He’s partially successful with “Salvador,” an acting showcase for James Woods which could double as a primer for everything right – and wrong – with Stone’s body of work.
The film doesn’t grab the attention that some of Stone’s other films receive. It’s less glitzy than “Wall Street,” grittier than “W.” and more authentic than “World Trade Center.”
But even though “Salvador” is based on a real story, Stone can’t stop himself from retreating to his ideological soap box. And his film never recovers once Stone’s characters start taking sides in the conflict they’re covering.
“Salvador” casts Woods as Richard Boyle, a selfish photojournalist with a mouth that’s even faster than his camera’s shutter. Richard convinces a longtime pal (James Belushi) to travel with him to (El) Salvador in the hopes of securing some work. Plus, the two can partake in all the drugs – and local lovelies – the country has to offer.
Or so they think.
The pair quickly enmesh themselves in the social chaos engulfing the country. Richard wants to secure a paying gig – and perhaps settle down with an old flame. But the battle between governmental forces and rebels trying to unseat the existing leadership keep getting in the way.
People are dying, and suddenly Richard feels a flicker of humanity stirring within him.
History 101, Oliver Stone Style
The true geopolitical context here is dense and difficult to hammer down in any one movie. But Stone pretends it’s a snap to sort out the white hats from the black. U.S. backed government = bad.
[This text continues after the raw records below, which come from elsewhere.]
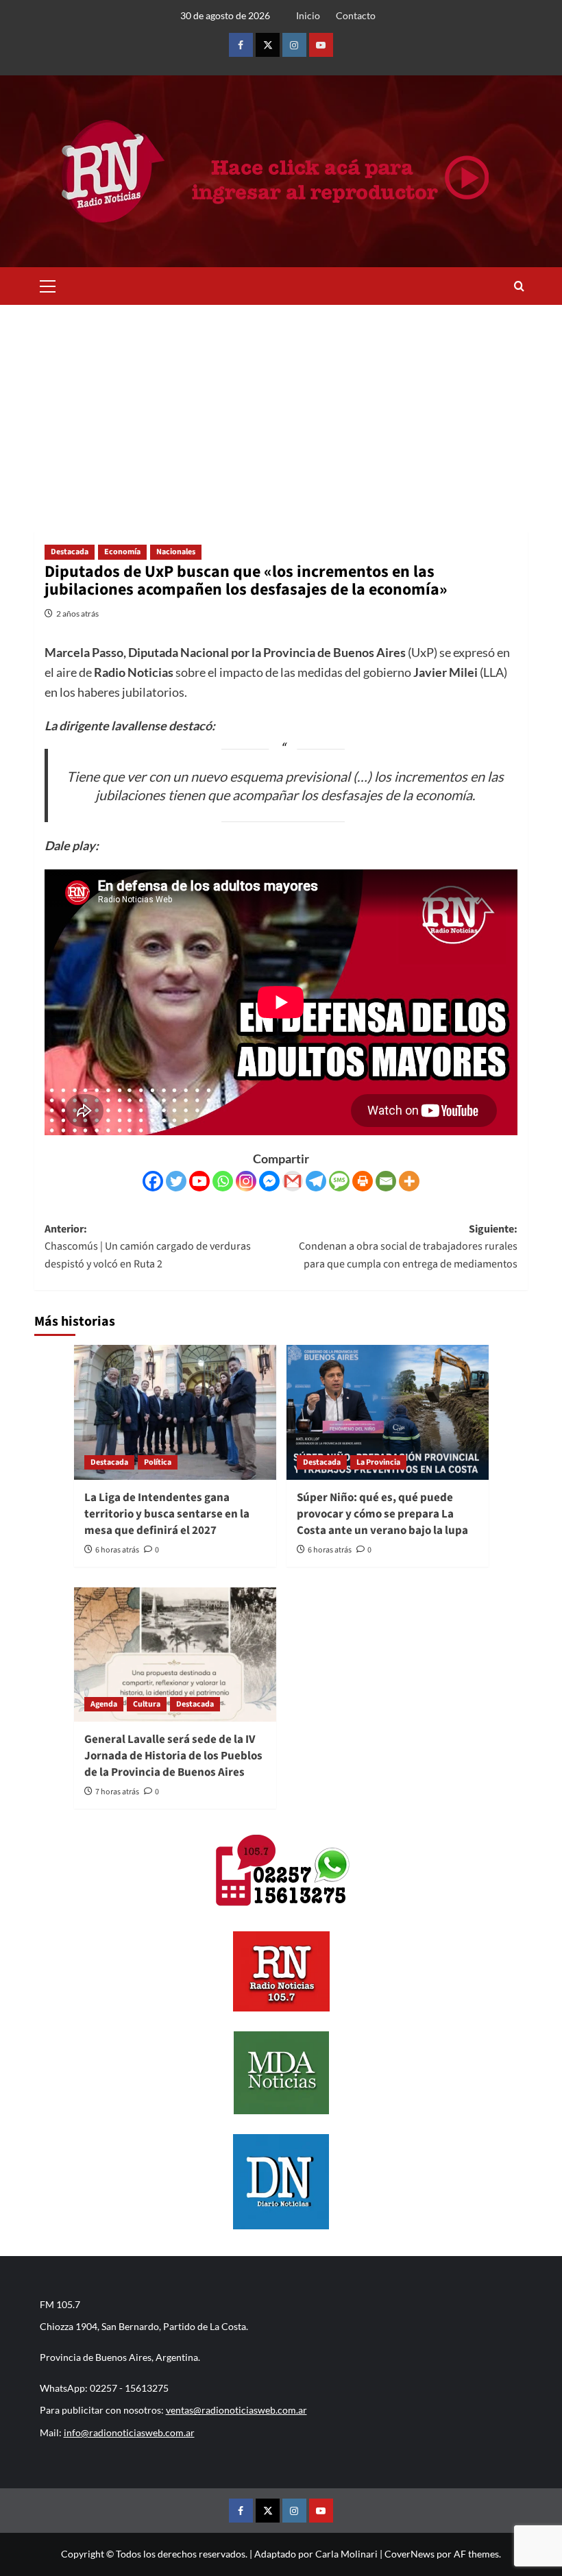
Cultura (146, 1704)
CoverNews (409, 2554)
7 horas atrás (117, 1792)
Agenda (103, 1704)
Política (157, 1462)
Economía (122, 552)
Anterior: (148, 1247)
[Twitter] (176, 1181)
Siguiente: (408, 1247)
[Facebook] (153, 1181)
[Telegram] (316, 1181)
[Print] (362, 1181)
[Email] (386, 1181)
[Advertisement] (281, 408)
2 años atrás (77, 613)
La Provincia (378, 1462)
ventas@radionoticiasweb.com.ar (236, 2410)
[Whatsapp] (222, 1181)
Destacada (69, 552)
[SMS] (339, 1181)
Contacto (356, 15)
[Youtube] (199, 1181)
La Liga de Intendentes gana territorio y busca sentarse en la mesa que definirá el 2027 (166, 1514)
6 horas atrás (117, 1550)
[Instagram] (246, 1181)
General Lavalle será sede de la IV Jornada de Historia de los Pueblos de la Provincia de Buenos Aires (173, 1756)
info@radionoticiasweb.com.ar (129, 2432)
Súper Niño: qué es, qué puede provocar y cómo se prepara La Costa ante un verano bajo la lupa (382, 1514)
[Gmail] (292, 1181)
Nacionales (175, 552)
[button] (48, 284)
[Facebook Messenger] (269, 1181)
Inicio (308, 15)
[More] (409, 1181)
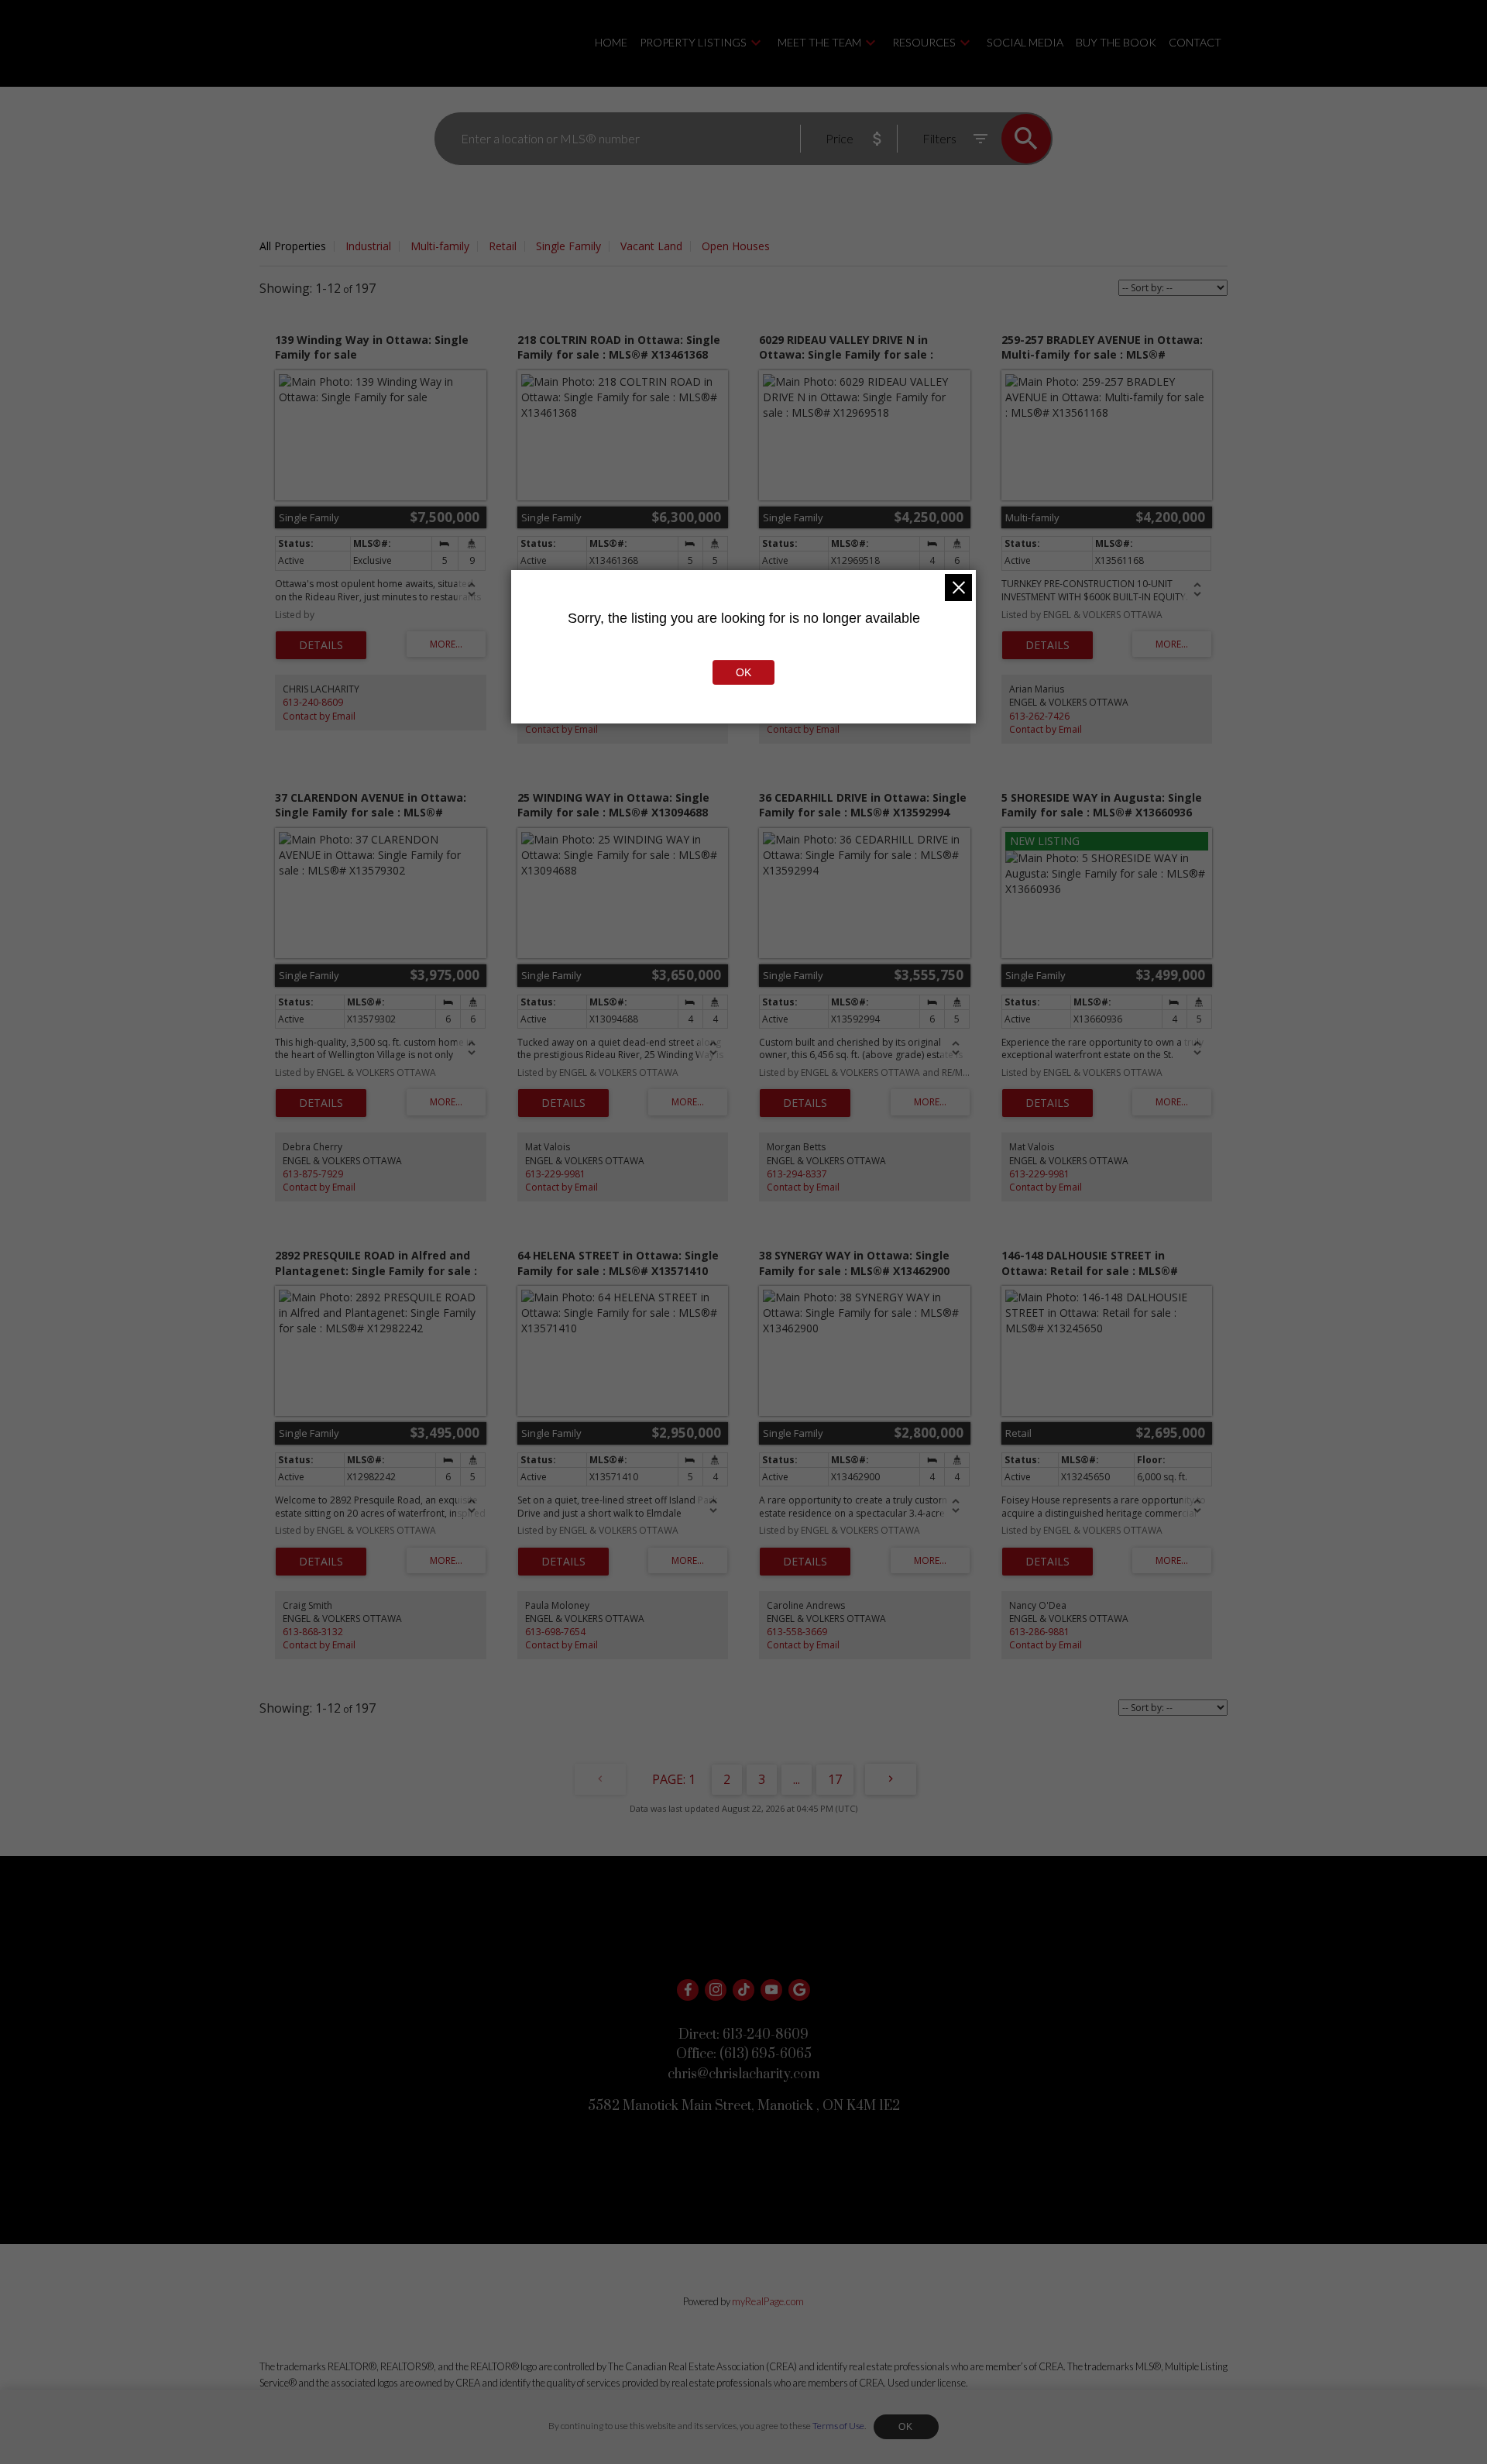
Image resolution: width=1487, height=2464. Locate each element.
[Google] (799, 1990)
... (796, 1779)
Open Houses (736, 246)
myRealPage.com (768, 2301)
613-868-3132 (313, 1631)
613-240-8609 (313, 702)
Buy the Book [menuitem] (1116, 42)
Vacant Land (651, 246)
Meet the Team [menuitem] (819, 42)
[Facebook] (688, 1990)
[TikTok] (743, 1990)
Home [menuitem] (611, 42)
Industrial (368, 246)
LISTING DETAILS (321, 645)
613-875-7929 (313, 1173)
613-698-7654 (555, 1631)
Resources (924, 42)
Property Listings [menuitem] (693, 42)
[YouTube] (771, 1990)
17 (835, 1779)
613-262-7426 (1039, 716)
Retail (503, 246)
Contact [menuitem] (1195, 42)
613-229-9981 (555, 1173)
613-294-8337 (797, 1173)
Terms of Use (838, 2425)
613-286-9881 (1039, 1631)
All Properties (292, 246)
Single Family (568, 246)
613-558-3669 (797, 1631)
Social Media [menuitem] (1025, 42)
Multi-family (439, 246)
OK (906, 2426)
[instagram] (715, 1990)
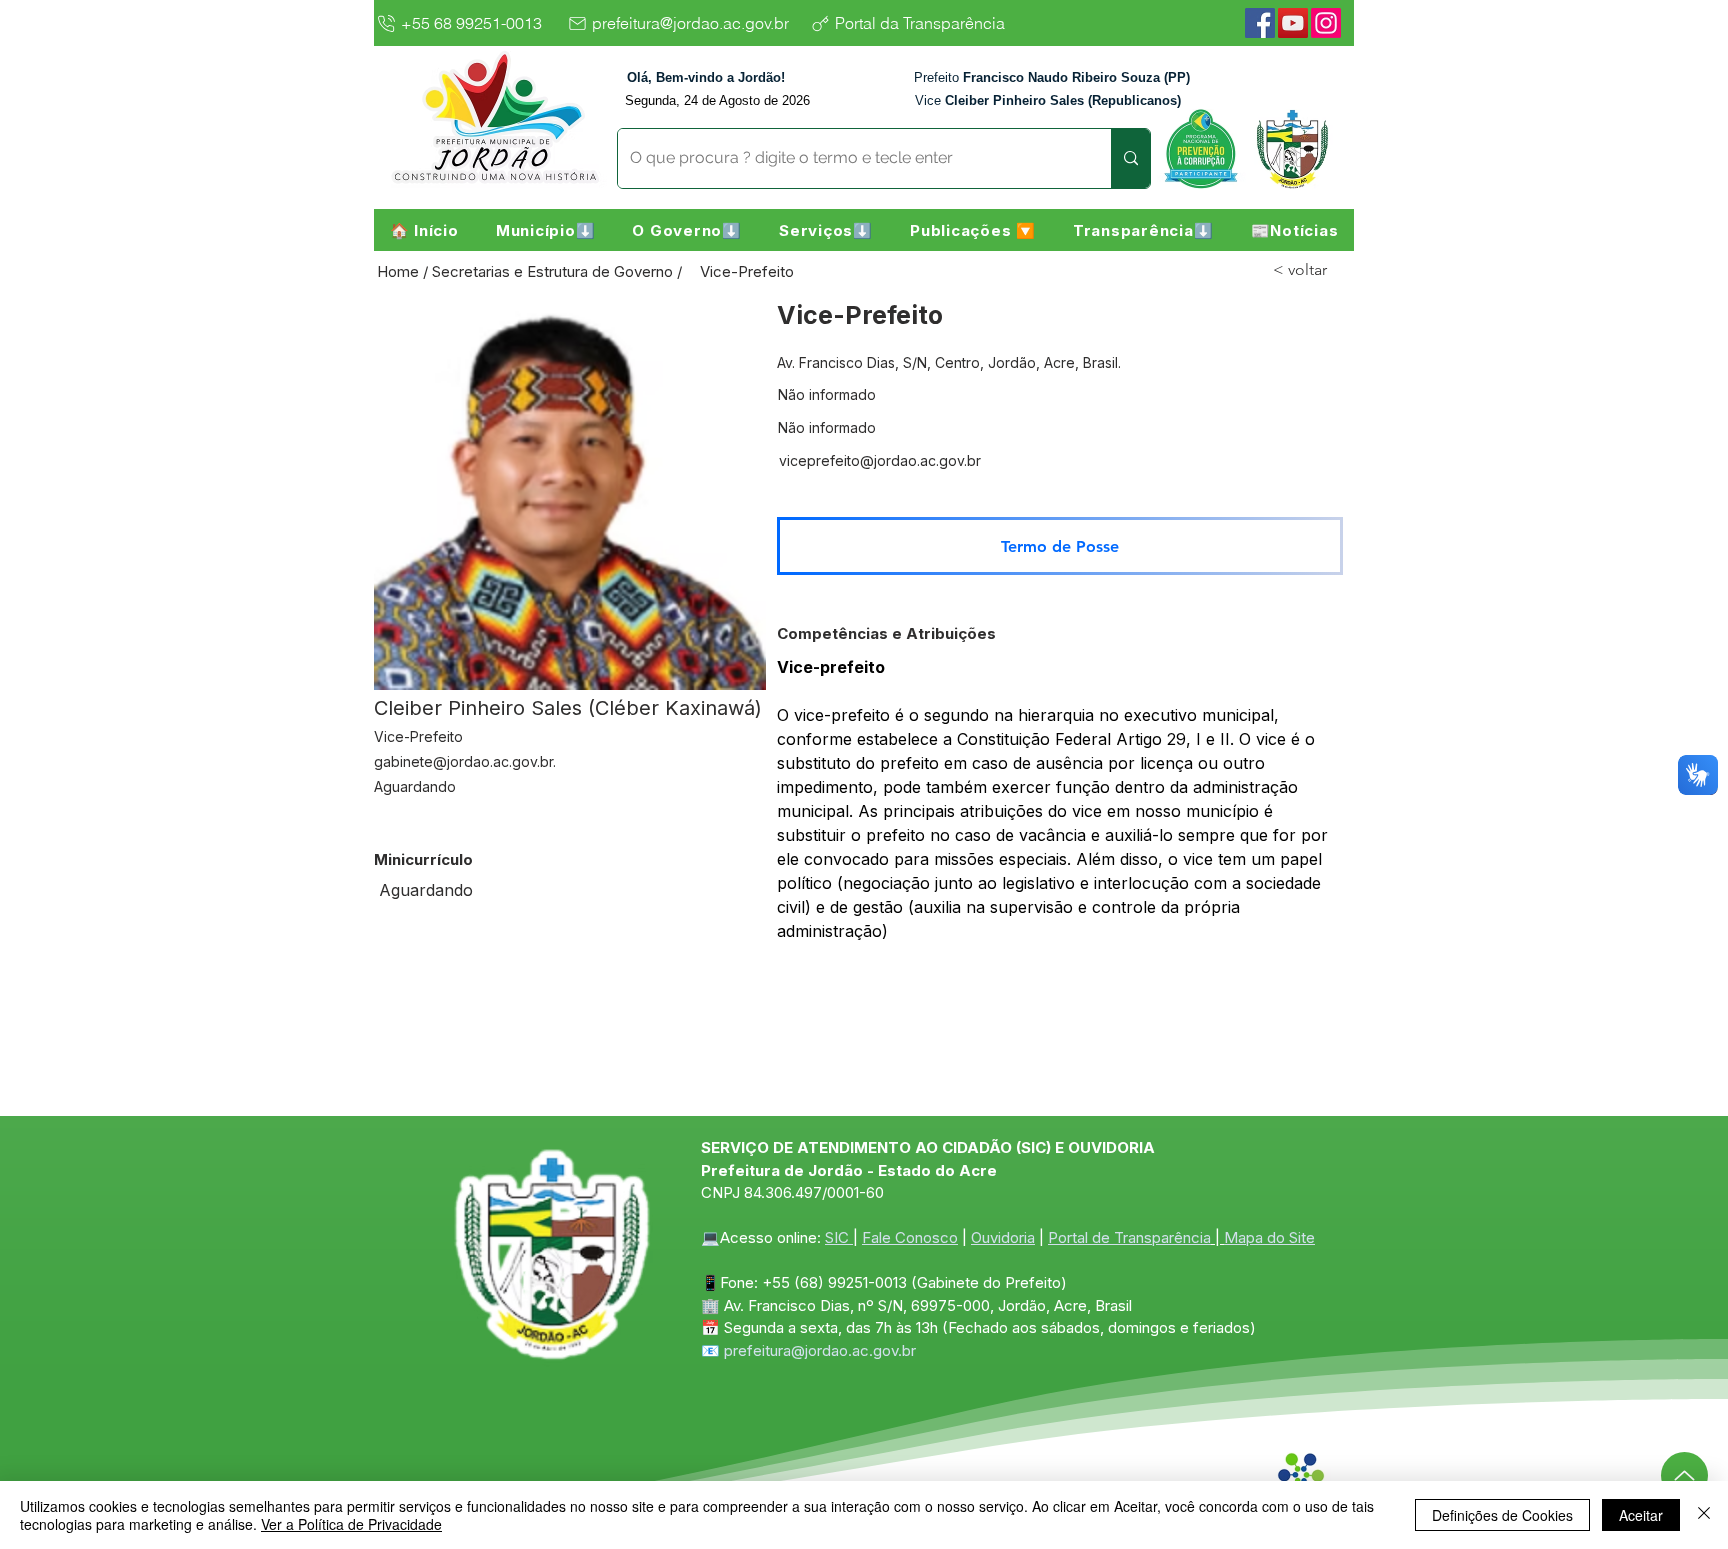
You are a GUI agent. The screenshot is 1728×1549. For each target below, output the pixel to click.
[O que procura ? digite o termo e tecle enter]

Rebels = good.
That doesn’t matter so long as Woods is wheeling and dealing. It’s the perfect vehicle for his manic energy and unbridled charisma. Who cares that Richard is a bastard you wouldn’t trust with your pet goldfish?
But when Richard starts pontificating about the country’s growing body count, the film loses its footing. Suddenly, he’s jawing with diplomats and bleached blonde newscasters at cocktail parties, all the while the hyperactive story all but shuts down.
The film may be based on true characters, but the final half hour stretches beyond reason and packs too many pat situations. The final five minutes play out like a “Saturday Night Live” movie spoof.
Funnyman’s Serious Soul
Belushi, who toiled as comic relief in a few ’80s films, is the nice surprise here, balancing his character’s excesses with an Everyman’s view of the deteriorating situation.
It doesn’t matter how Stone feels about the politics behind “Salvador.” What counts is that he takes a fascinating character study and twists it for his own ideological purposes. All the while losing site of what might have been one of his best features.
DID YOU KNOW: Oliver Stone dedicated ‘Salvador,’ his first directorial effort, to his father. Stone’s dad passed away the year before the film’s release.